begin Records for the task
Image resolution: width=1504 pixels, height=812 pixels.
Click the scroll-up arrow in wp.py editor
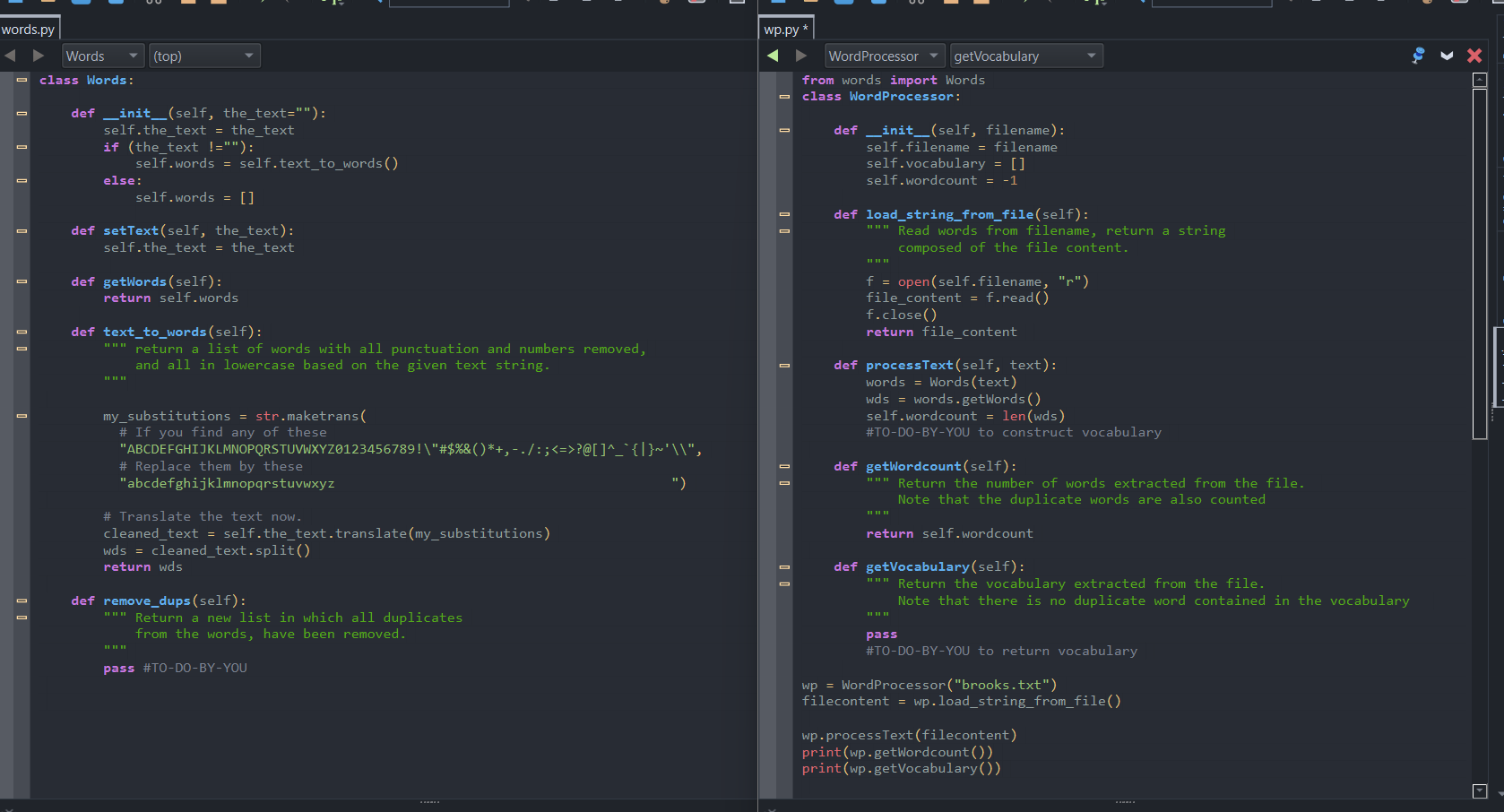[x=1480, y=80]
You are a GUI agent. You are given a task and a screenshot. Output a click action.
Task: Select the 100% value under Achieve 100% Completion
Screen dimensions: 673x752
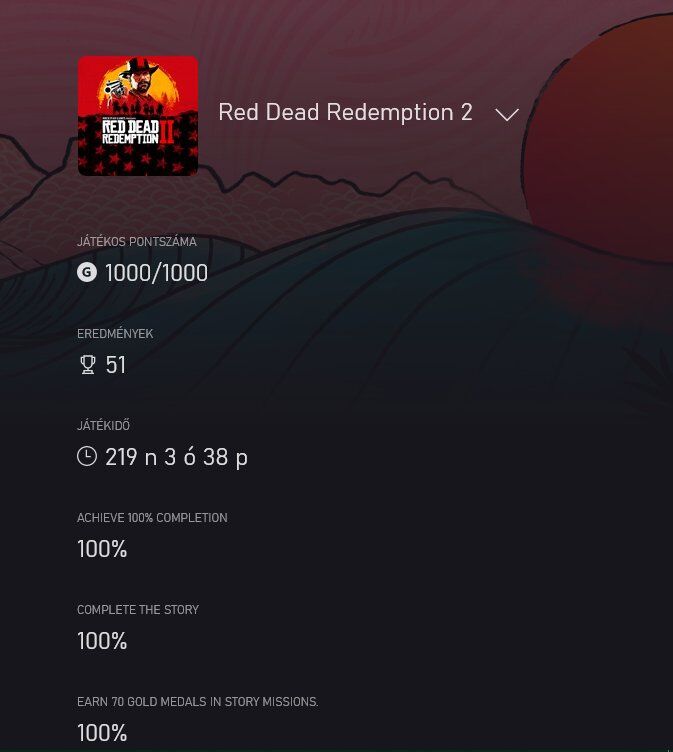[x=102, y=549]
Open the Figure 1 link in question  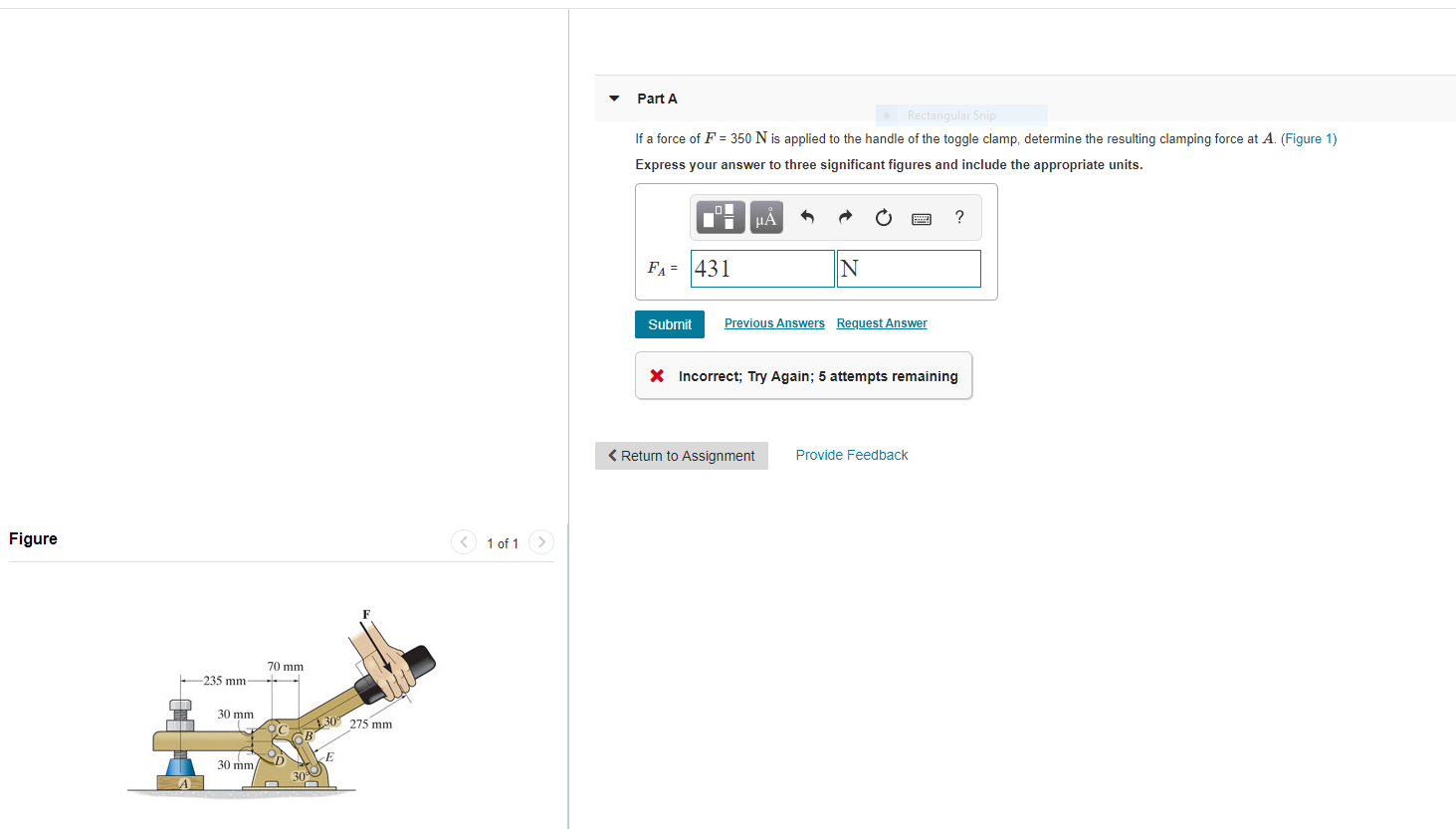1309,138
end Records for the task
Requirement:
How many of the lines above contain the string "Completion", matching its uppercase and lowercase letters? Count them and give only the number.

Reply:
1